Containerization with Docker

BADAS Slides

Installation

To view detailed installation instructions you may visit the Docker website. For this tutorial we have taken out much of the details and provided you with the commands you will most likely need.

MacOS

All you need is to download the dmg here. Alternatively you will need to visit the Docker Hub website, create an account, and download it there.

Windows

Download Docker for Windows Installer.exe and follow the installation instructions.

Linux

For this tutorial we will assume that you are running Ubuntu. If you are running a different flavor of Linux please refer to the installation page on Docker Hub.

Set up the repository

sudo apt-get update

sudo apt-get install \
    apt-transport-https \
    ca-certificates \
    curl \
    gnupg-agent \
    software-properties-common

curl -fsSL https://download.docker.com/linux/ubuntu/gpg | sudo apt-key add -

sudo apt-key fingerprint 0EBFCD88

Output from the apt-key command should be the same as the output below

pub   rsa4096 2017-02-22 [SCEA]
      9DC8 5822 9FC7 DD38 854A  E2D8 8D81 803C 0EBF CD88
uid           [ unknown] Docker Release (CE deb) <docker@docker.com>
sub   rsa4096 2017-02-22 [S]

If all is good then set up the stable repository

sudo add-apt-repository \
   "deb [arch=amd64] https://download.docker.com/linux/ubuntu \
   $(lsb_release -cs) \
   stable"

Install Docker CE

Now that you have linked the Docker repository you must update your list of repositories so that you can then install via apt-get.

sudo apt-get update

sudo apt-get install docker-ce docker-ce-cli containerd.io

Validate the Installation

In order to test that your installation was successful we must run the hello-world command using docker on the command line. To do so, open your terminal and run the following command.

Note: Linux installations will most likely need to run all docker commands as sudo

docker run hello-world

You should see the following output describing what just happened:

Hello from Docker!
This message shows that your installation appears to be working correctly.

To generate this message, Docker took the following steps:
 1. The Docker client contacted the Docker daemon.
 2. The Docker daemon pulled the "hello-world" image from the Docker Hub.
    (amd64)
 3. The Docker daemon created a new container from that image which runs the
    executable that produces the output you are currently reading.
 4. The Docker daemon streamed that output to the Docker client, which sent it
    to your terminal.

To try something more ambitious, you can run an Ubuntu container with:
 $ docker run -it ubuntu bash

Share images, automate workflows, and more with a free Docker ID:
 https://hub.docker.com/

For more examples and ideas, visit:
 https://docs.docker.com/engine/userguide/

Congratulations! You’ve now got docker installed and working. Let’s move on to some cool stuff!

Pre-Built Docker Images

When setting up a particular environment with Docker you have two options on how to proceed:

  1. Configure it yourself (pretty tedious and not too fun)
  2. Grab a prebuilt image and modify if needed (preferred).

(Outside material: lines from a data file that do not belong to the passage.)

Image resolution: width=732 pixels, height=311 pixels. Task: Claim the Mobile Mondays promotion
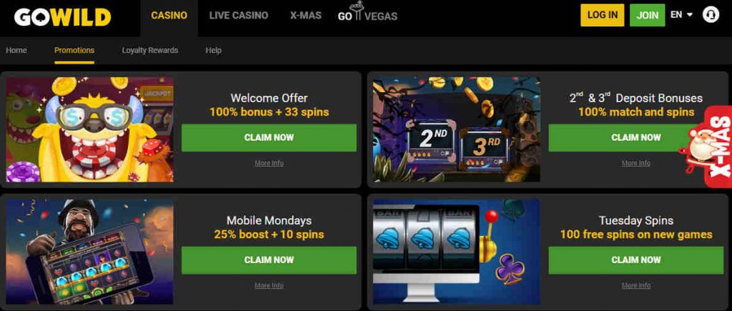pyautogui.click(x=269, y=260)
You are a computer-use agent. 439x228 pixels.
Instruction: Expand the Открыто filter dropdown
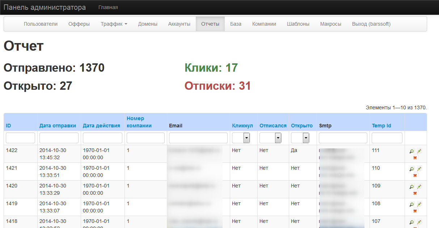[305, 138]
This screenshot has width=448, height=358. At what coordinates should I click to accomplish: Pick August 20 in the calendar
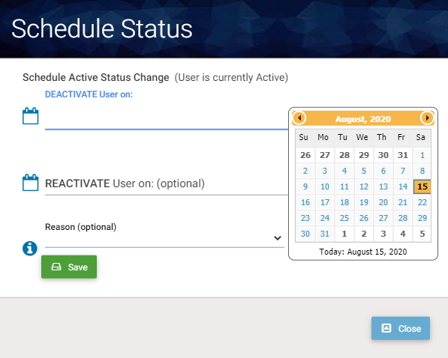coord(383,202)
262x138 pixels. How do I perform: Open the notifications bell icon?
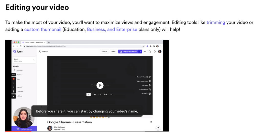click(155, 52)
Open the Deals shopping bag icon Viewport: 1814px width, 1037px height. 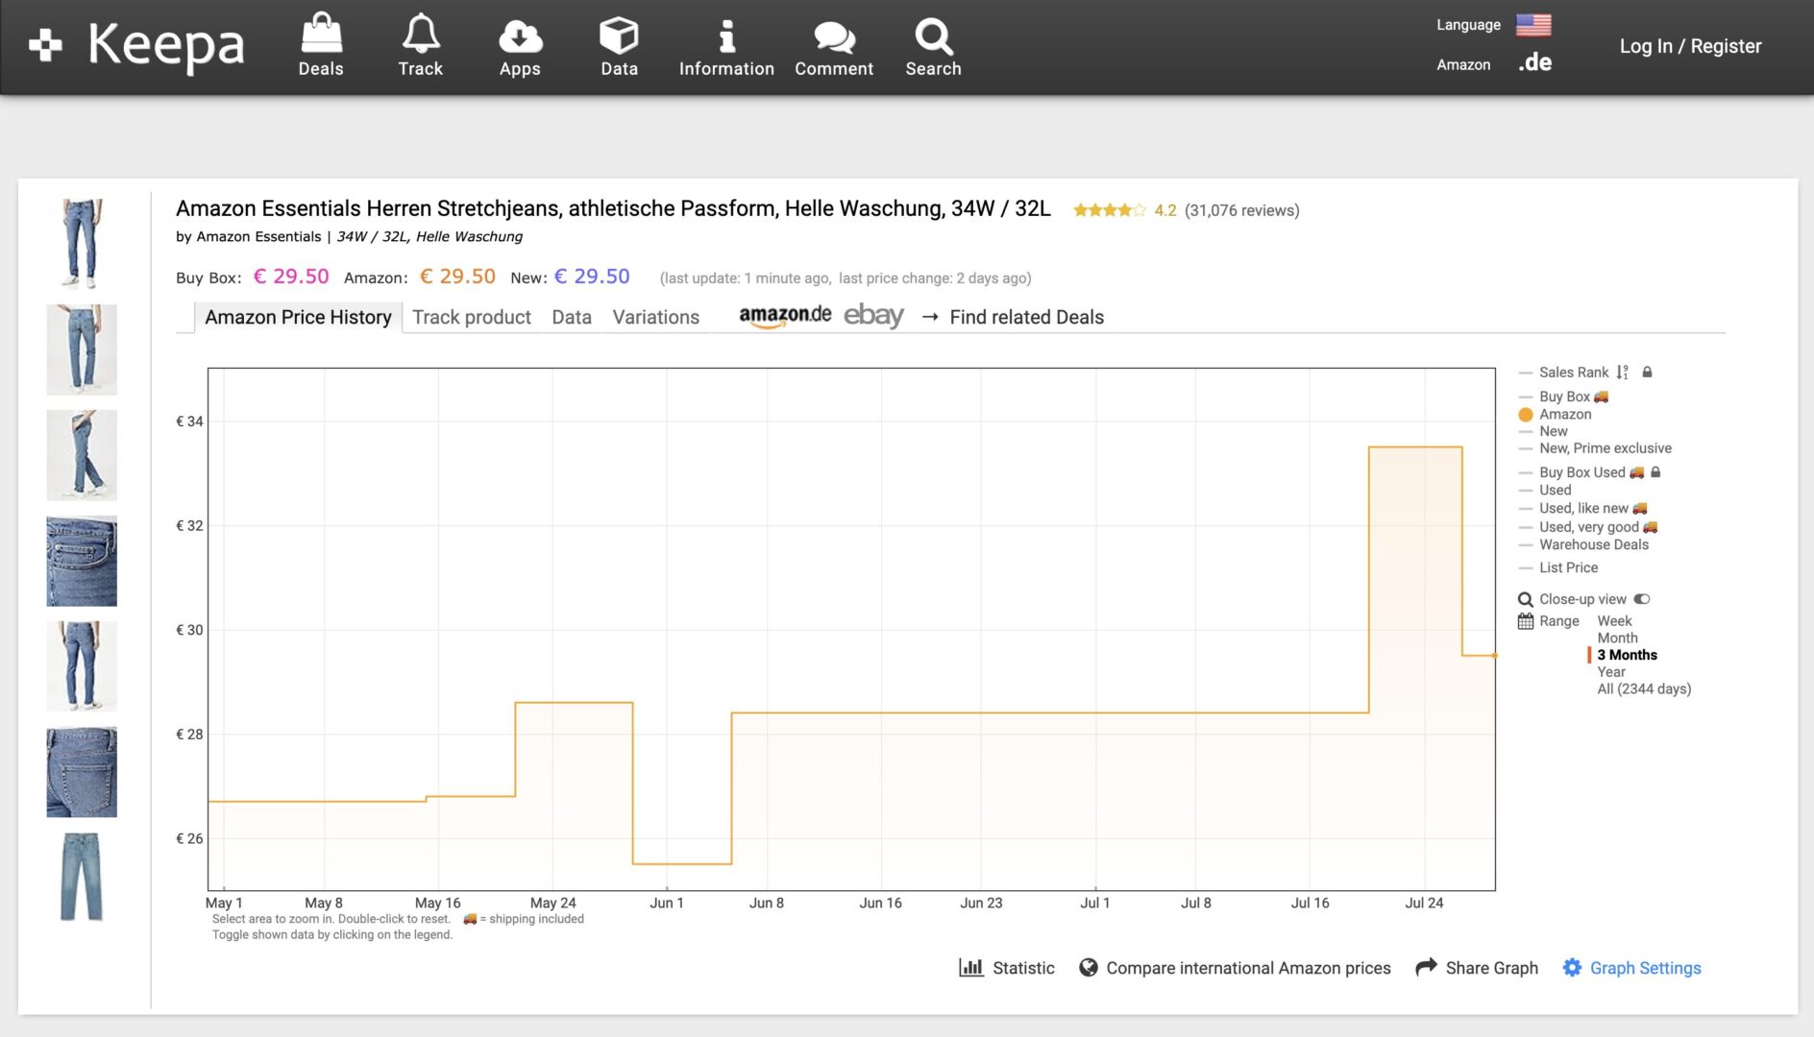tap(321, 36)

Docker Hub is a great resource for finding pre-built docker images that will save you from doing most of the leg work. Not only are there hundreds of thousands of publicly available options to choose from, you can also share your own images!

As seen in the hello-world example output, docker run contacts Docker Hub, looks for a prebuilt image called “hello-world” and (if it exists) it will essentially download that image to your computer and will execute the startup commands.

Now that we know the order of operations, let’s start by checking to see if there are any Jupyter images currently available. You can find a list of stacks available on both Docker Hub as well as Jupyter’s Docker page.

Let’s start out by grabbing the basic Jupyter Notebook image:

docker run --rm --name jupyter -p 8888:8888 jupyter/minimal-notebook

The -p option binds the host port to the container’s port which is necessary in this instance. --rm automatically removes the container when it exits. This is good practice to prevent future headaches.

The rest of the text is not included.